What the task requires
Word for word, the data below must be repeated in full; no picture is to be included.

[Extracted data entries]

- Opening Delimiter -

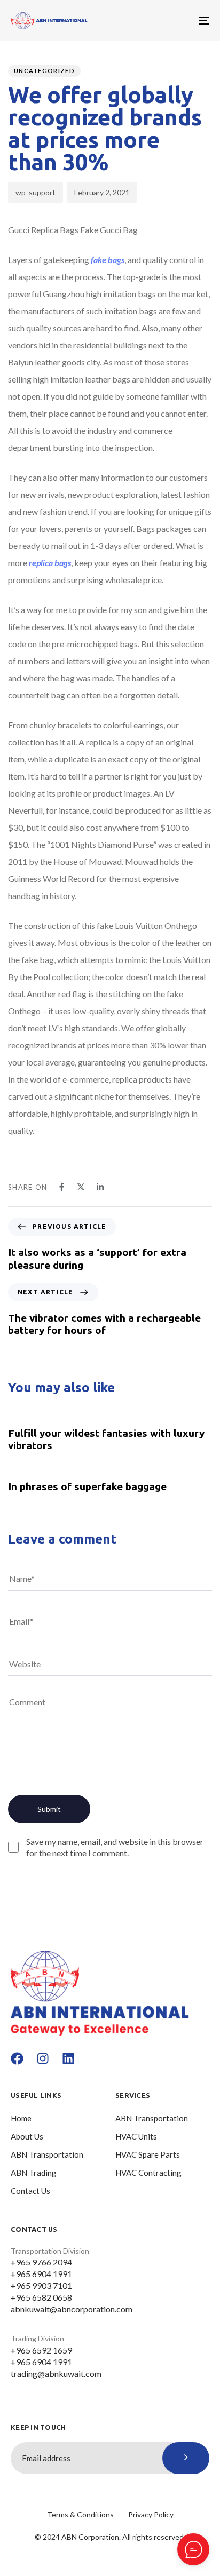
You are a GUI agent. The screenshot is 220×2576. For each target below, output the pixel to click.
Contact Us (30, 2191)
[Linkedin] (68, 2058)
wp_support (35, 192)
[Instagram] (42, 2058)
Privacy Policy (151, 2514)
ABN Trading (34, 2172)
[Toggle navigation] (176, 20)
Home (21, 2118)
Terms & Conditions (80, 2514)
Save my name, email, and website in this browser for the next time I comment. (114, 1847)
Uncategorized (44, 70)
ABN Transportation (47, 2154)
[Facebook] (17, 2058)
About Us (27, 2136)
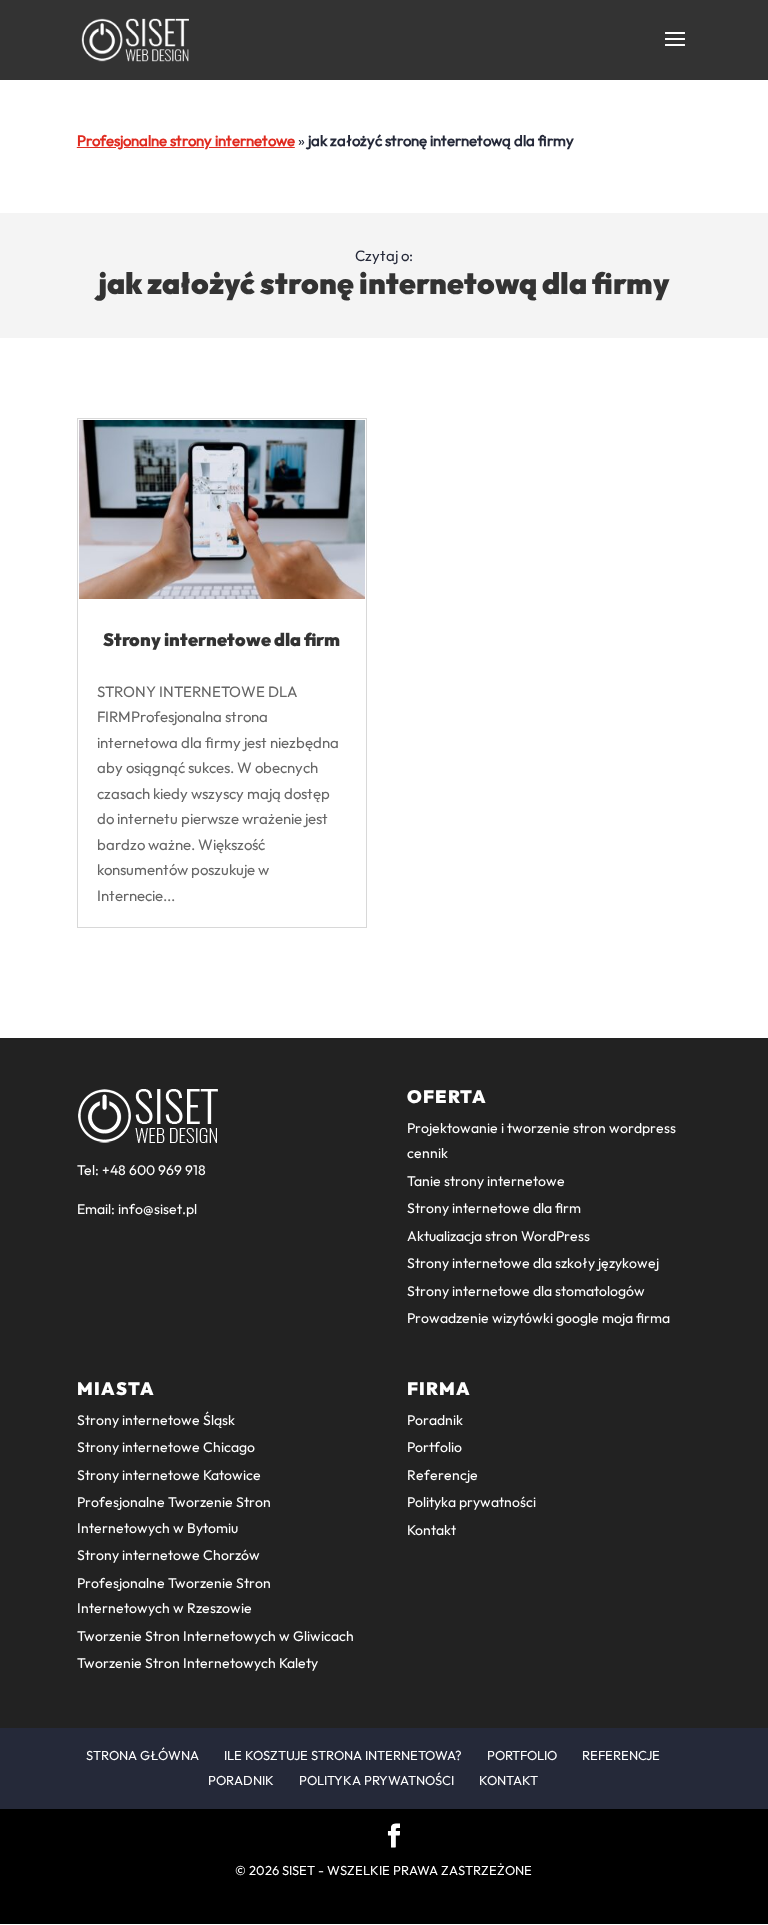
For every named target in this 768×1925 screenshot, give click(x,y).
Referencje (442, 1475)
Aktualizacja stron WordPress (498, 1236)
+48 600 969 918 (154, 1170)
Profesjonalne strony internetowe (186, 140)
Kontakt (431, 1530)
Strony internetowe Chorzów (168, 1555)
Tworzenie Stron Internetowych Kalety (197, 1663)
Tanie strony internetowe (486, 1181)
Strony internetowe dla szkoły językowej (533, 1263)
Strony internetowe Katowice (169, 1475)
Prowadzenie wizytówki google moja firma (538, 1318)
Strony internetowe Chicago (166, 1447)
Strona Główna (142, 1755)
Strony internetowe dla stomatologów (526, 1291)
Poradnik (435, 1420)
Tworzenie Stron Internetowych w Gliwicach (215, 1636)
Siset (298, 1870)
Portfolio (434, 1447)
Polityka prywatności (471, 1502)
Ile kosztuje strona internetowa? (343, 1755)
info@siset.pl (157, 1209)
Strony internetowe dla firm (221, 639)
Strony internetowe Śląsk (156, 1420)
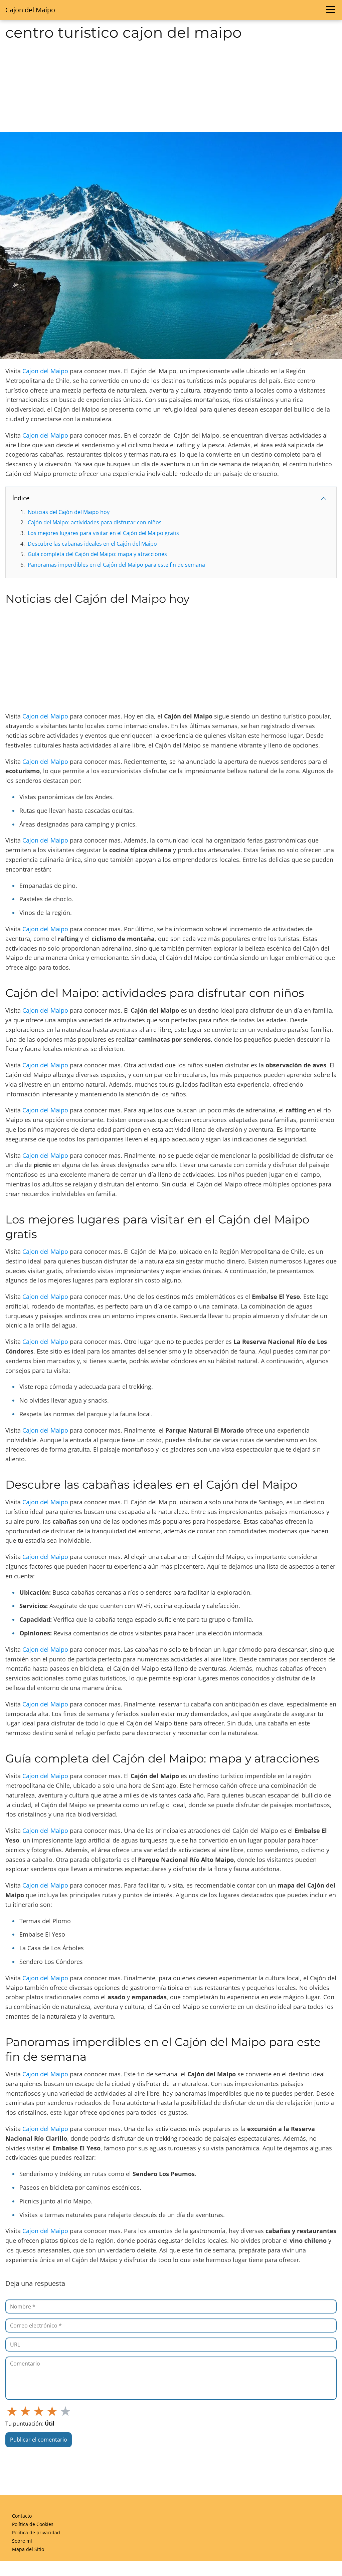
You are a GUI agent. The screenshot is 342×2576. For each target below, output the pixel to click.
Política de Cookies (32, 2524)
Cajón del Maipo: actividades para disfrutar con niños (95, 522)
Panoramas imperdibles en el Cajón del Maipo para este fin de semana (116, 564)
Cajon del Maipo (30, 9)
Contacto (22, 2516)
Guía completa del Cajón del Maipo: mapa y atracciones (97, 554)
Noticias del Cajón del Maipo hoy (69, 512)
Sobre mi (22, 2541)
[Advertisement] (171, 85)
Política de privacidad (36, 2532)
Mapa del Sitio (28, 2549)
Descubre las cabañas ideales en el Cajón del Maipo (92, 543)
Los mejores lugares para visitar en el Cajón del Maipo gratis (103, 533)
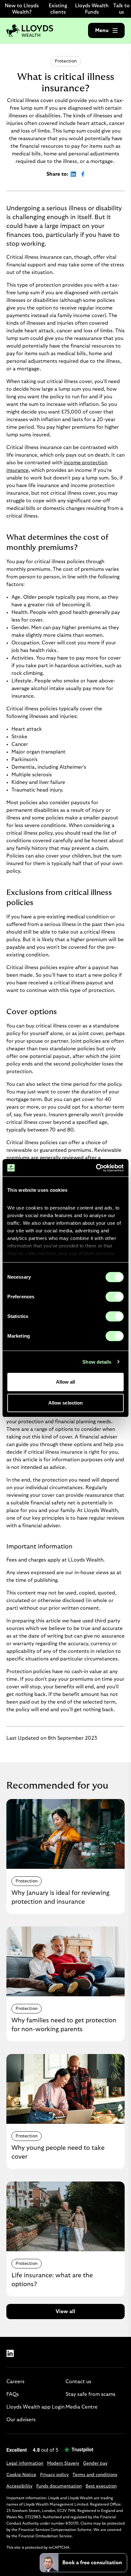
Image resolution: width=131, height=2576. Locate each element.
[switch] (115, 1297)
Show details (96, 1362)
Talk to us (121, 9)
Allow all (65, 1382)
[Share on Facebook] (83, 174)
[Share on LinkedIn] (73, 174)
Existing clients (58, 9)
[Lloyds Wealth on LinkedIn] (10, 2353)
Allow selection (65, 1402)
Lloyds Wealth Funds (92, 9)
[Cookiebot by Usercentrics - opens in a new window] (96, 1168)
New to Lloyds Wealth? (22, 9)
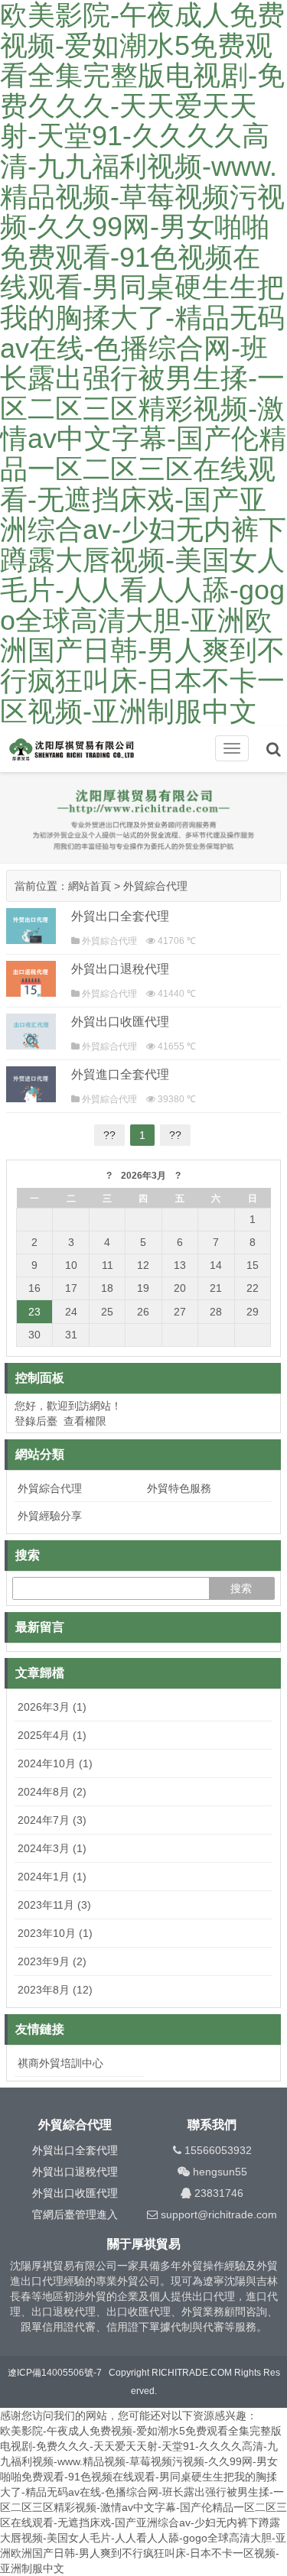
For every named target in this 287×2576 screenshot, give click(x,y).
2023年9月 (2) (52, 1961)
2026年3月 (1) (52, 1707)
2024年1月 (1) (52, 1876)
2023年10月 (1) (55, 1933)
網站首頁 (89, 886)
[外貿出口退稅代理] (31, 979)
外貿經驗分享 (50, 1516)
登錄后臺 (36, 1421)
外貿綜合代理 (155, 886)
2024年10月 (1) (55, 1763)
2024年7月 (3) (52, 1820)
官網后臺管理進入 (75, 2214)
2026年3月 (143, 1175)
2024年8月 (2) (52, 1792)
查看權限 (85, 1421)
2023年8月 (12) (55, 1990)
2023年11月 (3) (54, 1905)
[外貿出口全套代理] (31, 926)
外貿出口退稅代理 (120, 968)
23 (34, 1312)
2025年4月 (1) (52, 1735)
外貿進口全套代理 (120, 1074)
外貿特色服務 (179, 1488)
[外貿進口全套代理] (31, 1084)
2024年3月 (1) (52, 1848)
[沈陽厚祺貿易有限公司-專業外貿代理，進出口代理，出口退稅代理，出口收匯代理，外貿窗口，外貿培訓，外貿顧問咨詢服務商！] (84, 750)
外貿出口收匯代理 (120, 1021)
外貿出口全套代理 (120, 916)
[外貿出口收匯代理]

- Closing Delimiter -

Task output
You are a GUI agent. The screenshot is 220×2576. For each target below, output the pixel to click.
Contact Us (30, 2191)
[Linkedin] (68, 2058)
wp_support (35, 192)
[Instagram] (42, 2058)
Privacy Policy (151, 2514)
ABN Trading (34, 2172)
[Toggle navigation] (176, 20)
Home (21, 2118)
Terms & Conditions (80, 2514)
Save my name, email, and website in this browser for the next time I comment. (114, 1847)
Uncategorized (44, 70)
ABN Transportation (47, 2154)
[Facebook] (17, 2058)
About Us (27, 2136)
For every named target in this 768×1925 screenshot, give click(x,y).
Referencje (442, 1475)
Aktualizacja stron WordPress (498, 1236)
+48 600 969 918 (154, 1170)
Profesjonalne strony internetowe (186, 140)
Kontakt (431, 1530)
Strony internetowe Chorzów (168, 1555)
Tworzenie Stron Internetowych Kalety (197, 1663)
Tanie strony internetowe (486, 1181)
Strony internetowe dla szkoły językowej (533, 1263)
Strony internetowe Katowice (169, 1475)
Prowadzenie wizytówki google moja firma (538, 1318)
Strony internetowe Chicago (166, 1447)
Strona Główna (142, 1755)
Strony internetowe dla stomatologów (526, 1291)
Poradnik (435, 1420)
Tworzenie Stron Internetowych w Gliwicach (215, 1636)
Siset (298, 1870)
Portfolio (434, 1447)
Polityka prywatności (471, 1502)
Ile kosztuje strona internetowa? (343, 1755)
info@siset.pl (157, 1209)
Strony internetowe dla firm (221, 639)
Strony internetowe Śląsk (156, 1420)
You are a GUI agent. The screenshot is 342×2576. For each target below, output the pixel to click.
Política de Cookies (32, 2524)
Cajón del Maipo: actividades para disfrutar con niños (95, 522)
Panoramas imperdibles en el Cajón del Maipo para este fin de semana (116, 564)
Cajon del Maipo (30, 9)
Contacto (22, 2516)
Guía completa del Cajón del Maipo: mapa y atracciones (97, 554)
Noticias del Cajón del Maipo hoy (69, 512)
Sobre mi (22, 2541)
[Advertisement] (171, 85)
Política de privacidad (36, 2532)
Mapa del Sitio (28, 2549)
Descubre las cabañas ideales en el Cajón del Maipo (92, 543)
Los mejores lugares para visitar en el Cajón del Maipo gratis (103, 533)
Image resolution: width=131, height=2576. Locate each element.
[switch] (115, 1297)
Show details (96, 1362)
Talk to us (121, 9)
Allow all (65, 1382)
[Share on Facebook] (83, 174)
[Share on LinkedIn] (73, 174)
Existing clients (58, 9)
[Lloyds Wealth on LinkedIn] (10, 2353)
Allow selection (65, 1402)
Lloyds Wealth Funds (92, 9)
[Cookiebot by Usercentrics - opens in a new window] (96, 1168)
New to Lloyds Wealth? (22, 9)
For every named target in this 287×2576 screenshot, give click(x,y).
2023年9月 (2) (52, 1961)
2026年3月 (1) (52, 1707)
2024年1月 (1) (52, 1876)
2023年10月 (1) (55, 1933)
網站首頁 (89, 886)
[外貿出口退稅代理] (31, 979)
外貿經驗分享 (50, 1516)
登錄后臺 (36, 1421)
外貿綜合代理 (155, 886)
2024年10月 (1) (55, 1763)
2024年7月 (3) (52, 1820)
官網后臺管理進入 (75, 2214)
2026年3月 (143, 1175)
2024年8月 (2) (52, 1792)
查看權限 (85, 1421)
2023年8月 (12) (55, 1990)
2023年11月 (3) (54, 1905)
[外貿出口全套代理] (31, 926)
外貿出口退稅代理 (120, 968)
23 (34, 1312)
2025年4月 (1) (52, 1735)
外貿進口全套代理 (120, 1074)
外貿特色服務 (179, 1488)
[外貿進口全套代理] (31, 1084)
2024年3月 (1) (52, 1848)
[沈陽厚祺貿易有限公司-專業外貿代理，進出口代理，出口退稅代理，出口收匯代理，外貿窗口，外貿培訓，外貿顧問咨詢服務商！] (84, 750)
外貿出口收匯代理 (120, 1021)
外貿出口全套代理 (120, 916)
[外貿出口收匯代理]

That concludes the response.